- **SHORT PROBLEM 1**: Please arrange the entries from the line with "You are a GUI" through the end of the entries as a two-column CSV with the columns entry_text and answer. Put each entry's text and its answer in one quoted field each, turn line breaks into spaces, and leave the pictures out.

- **TEXT EXTRACT**:
A simple Sukkot story that focuses on the concept of helping those in need.

THE BEST SUKKOT PUMPKIN EVER

Many families from Micah’s synagogue are picking pumpkins for a soup kitchen.

Micah asks his mother, “What’s a soup kitchen?” She explains, and his dad adds the definition of tikkun olam, the Jewish concept of doing good deeds, or “repairing the world.” As a reward for their good work, each child will receive a pumpkin. Micah wants to find a large one for Sukkot, the Jewish harvest festival. After picking pumpkins all day, he finally gets ready to choose, but when he finds a gigantic one, he remembers the soup kitchen. Farmer Jared gently tells him that the big pumpkins are not good for cooking but can be used to make “a wonderful decoration.” The boy finds “a perfect little pumpkin” and dreams of his Sukkot meal but realizes that his family has enough food and other people need the perfect pumpkin more than he does. He adds it to the donations and accidentally steps on a rotten pumpkin. As the farmer explains that this pumpkin will serve as compost, Micah discovers the best pumpkin of all—the seeds to grow his own—“for next year.” Micah and his family are white, but there are Asian and black synagogue members. There are few details about the celebration, but the colorful paintings are humorous and show the sukkah with its harvest decorations.

- **SHORT PROBLEM 2**: Copy word for word the part of the Sukkot pumpkin review from "A simple Sukkot" to "a soup kitchen.".

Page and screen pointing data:
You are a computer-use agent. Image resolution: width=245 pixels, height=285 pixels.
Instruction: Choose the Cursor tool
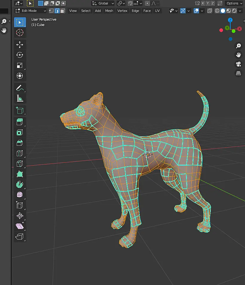[20, 32]
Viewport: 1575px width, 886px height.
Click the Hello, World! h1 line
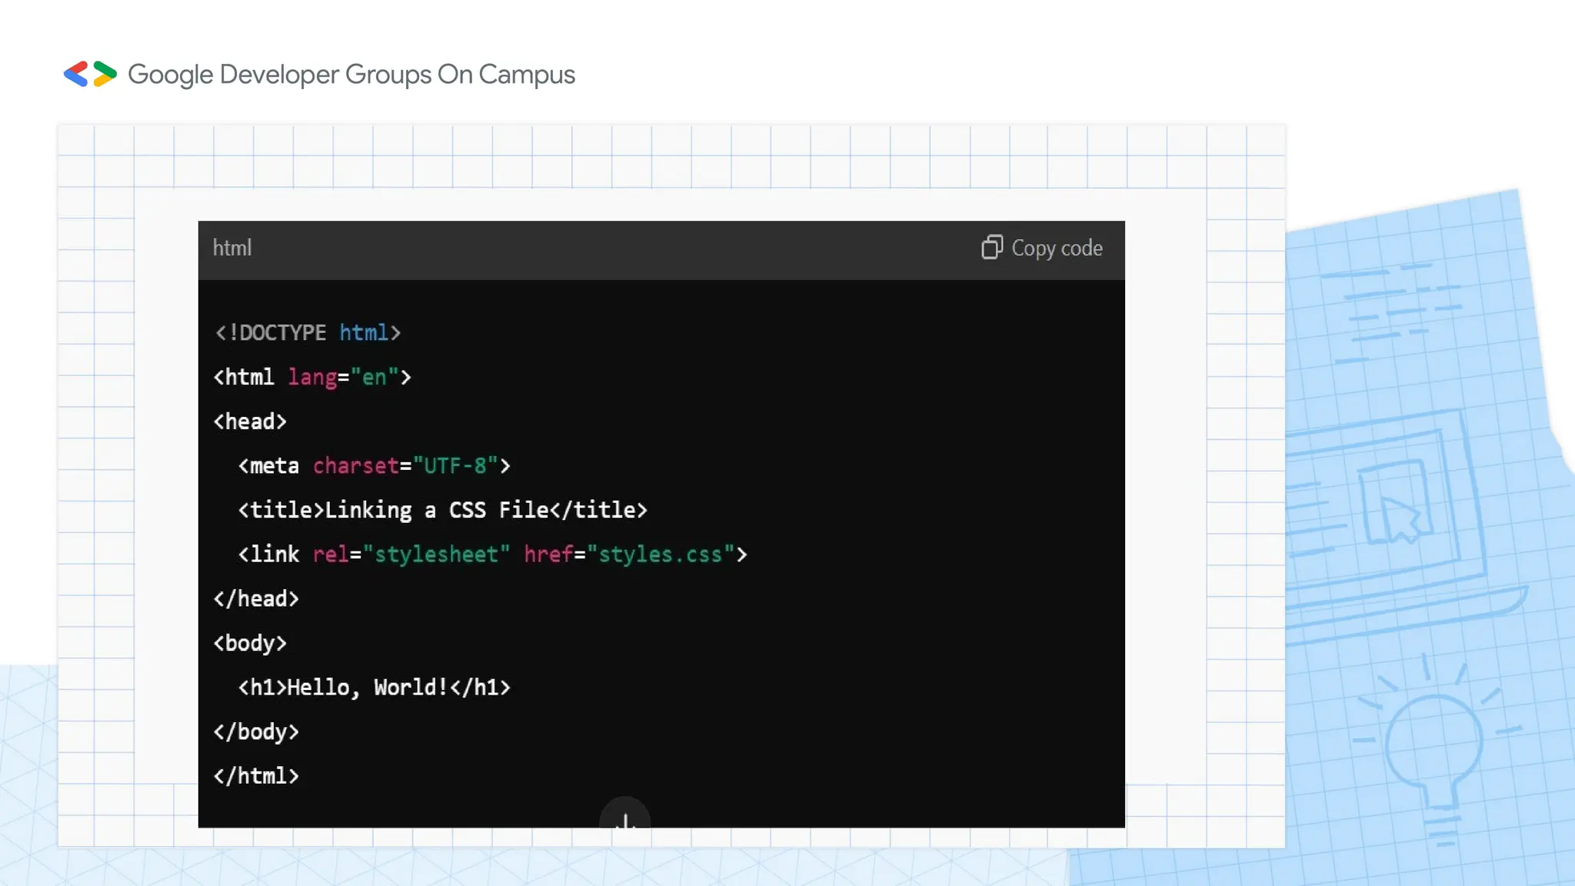coord(374,688)
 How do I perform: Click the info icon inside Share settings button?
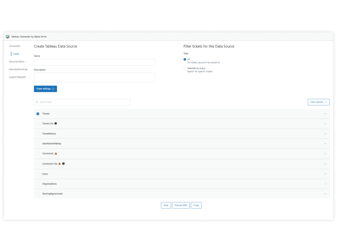[x=53, y=89]
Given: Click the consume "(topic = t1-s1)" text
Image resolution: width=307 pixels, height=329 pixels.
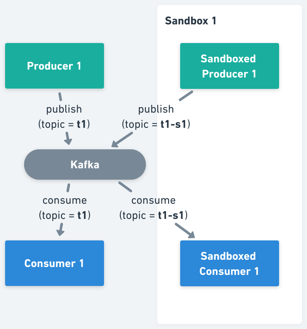Looking at the screenshot, I should 154,215.
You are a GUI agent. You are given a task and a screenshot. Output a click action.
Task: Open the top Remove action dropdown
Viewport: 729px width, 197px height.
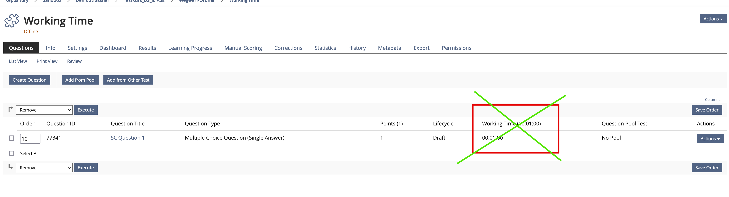[x=44, y=110]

- **COMPLETE ANSWER 1**:
entry_text,answer
"You are a GUI agent. You are given a task and a screenshot. Output a click action. Task: Open the top Remove action dropdown Viewport: 729px width, 197px height.","[x=44, y=110]"

- **COMPLETE ANSWER 2**:
A simple Sukkot story that focuses on the concept of helping those in need.

THE BEST SUKKOT PUMPKIN EVER

Many families from Micah’s synagogue are picking pumpkins for a soup kitchen.